Both spouses will qualify for a Medical Card if one is over 70 years and the other under 70 years provided the income thresholds are satisfied. Where a person is widowed and over 70 years, they retain the Medical Card for three years on the basis of the 1400/€1200 threshold. The single person threshold applies after that. This does not apply where a spouse or a cohabiting partner etc. dies under 70 years.
Medical Cards for persons over 70 years are subject to review generally every two years.
The GP practice must generally be within 7 miles of the place of residence of the applicant. The GP must accept the patient.
There is an appeal from a decision of the local health office to an appeals officer of the HSE area.

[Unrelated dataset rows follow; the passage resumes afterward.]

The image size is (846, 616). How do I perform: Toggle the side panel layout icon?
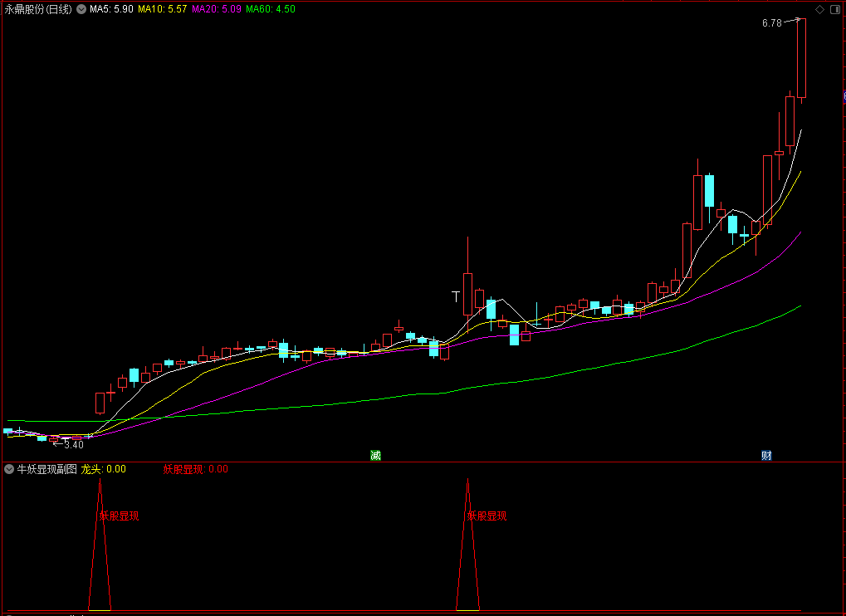coord(834,9)
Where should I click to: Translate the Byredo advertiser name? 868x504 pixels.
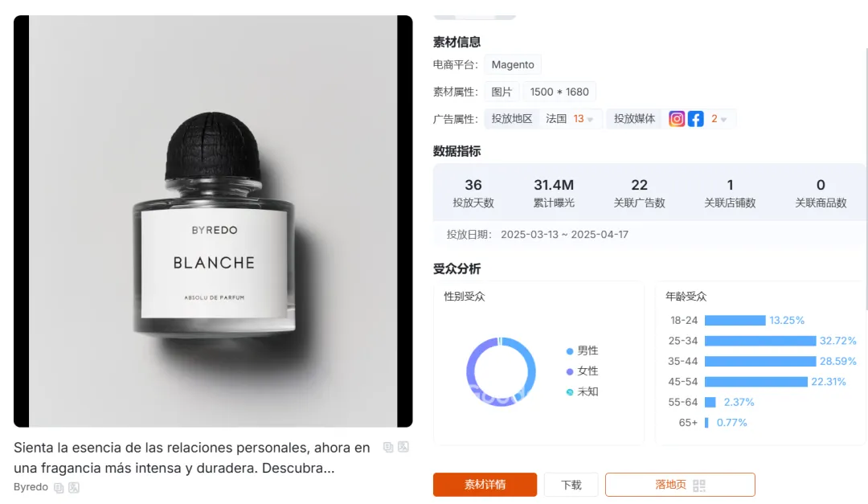(x=74, y=488)
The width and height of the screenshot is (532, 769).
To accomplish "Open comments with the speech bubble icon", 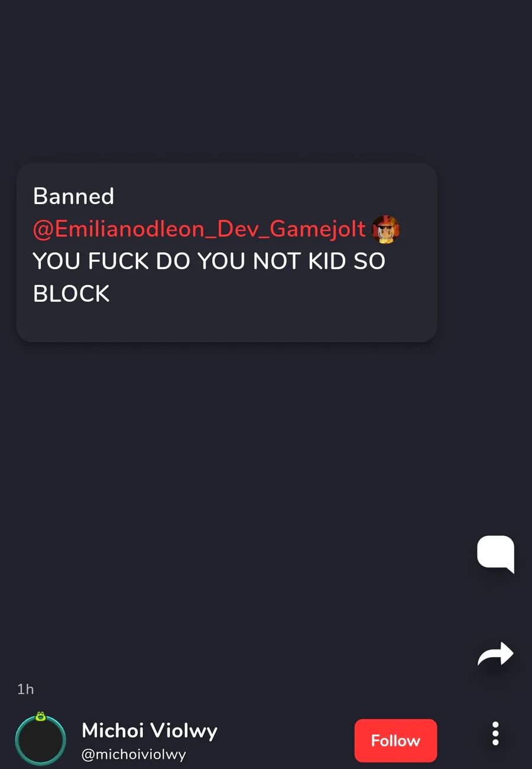I will [x=495, y=554].
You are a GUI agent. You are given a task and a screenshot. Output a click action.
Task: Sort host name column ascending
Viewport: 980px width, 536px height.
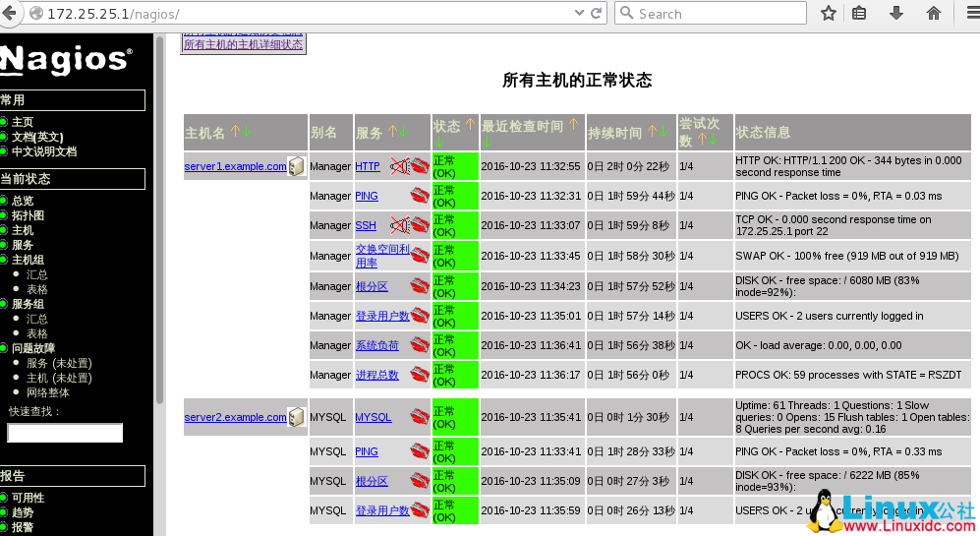pyautogui.click(x=235, y=131)
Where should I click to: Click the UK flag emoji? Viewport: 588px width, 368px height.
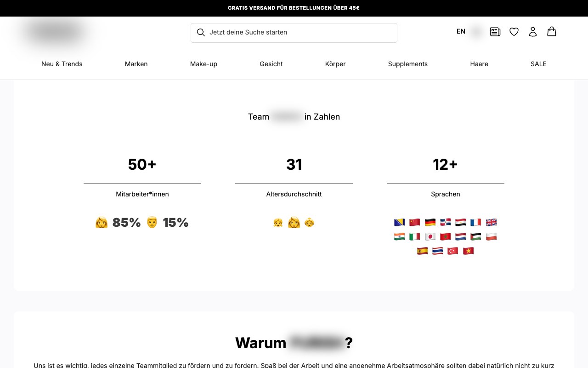pos(491,223)
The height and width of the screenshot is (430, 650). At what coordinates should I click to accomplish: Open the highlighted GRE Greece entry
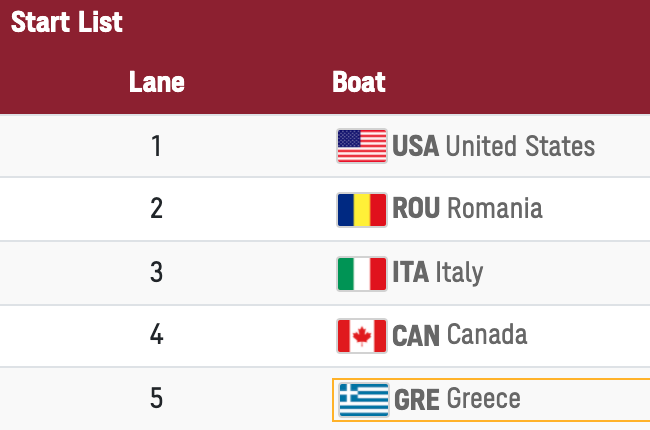point(491,400)
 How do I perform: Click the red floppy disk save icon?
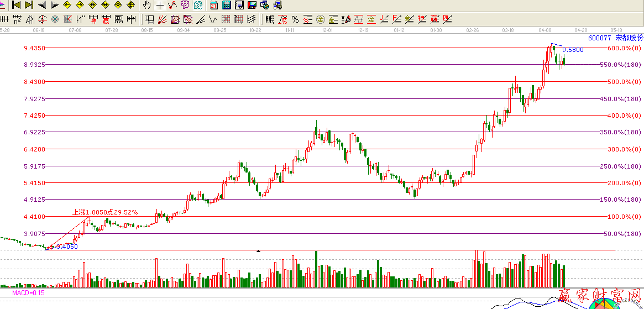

The Health General Practitioner Service Act 2014 amends existing legislation in relation to appeals. The current HSEP appeals process is extended to decisions regarding the operation of the new GP service for children aged five years and younger. The director general of the HSE appoints a person to carry out the appeal. The person undertaking the appeal is to be of a grade senior to that of the original decision-maker.
The existing criteria for ordinary residence in the Health Act is amended to effect changes to include the new GP service for all children aged five and younger. Children who have not yet attained the age of six are removed from the existing GP service under the medical card scheme and are covered by the new service.
Sections 58 B and C are inserted into the Health Act. It provides that the HSE shall make available general practitioner service without fees to all children aged five years and younger. The parents and guardians of such children seeking access to the service must provide evidence as it considers necessary to demonstrate entitlement of the service. Where possible, the HSE will offer a choice of GPs to those accessing the service.
The HSE is entitled to enter into a contract with qualified and vocationally trained general practitioners for the purpose of providing GP services to persons aged five years and younger. It may enter contracts for relevant services, with a registered practitioner who holds a GMS service contract.
The contract is to specify the service to be provided by the GP. The Minister for Health may by regulation with the consent of the Minister for Public Expenditure fix the rate of fees and allowance which is to be paid to GPs for services provided under the contract.
When the Minister is making regulations, he must engage in consultations with prescribed bodies and regarded is to be had to these consultations. Where the rates fixed under the regulations are varied under subsequent regulations, the GP who does not wish to continue to provide services, he may terminate his contract.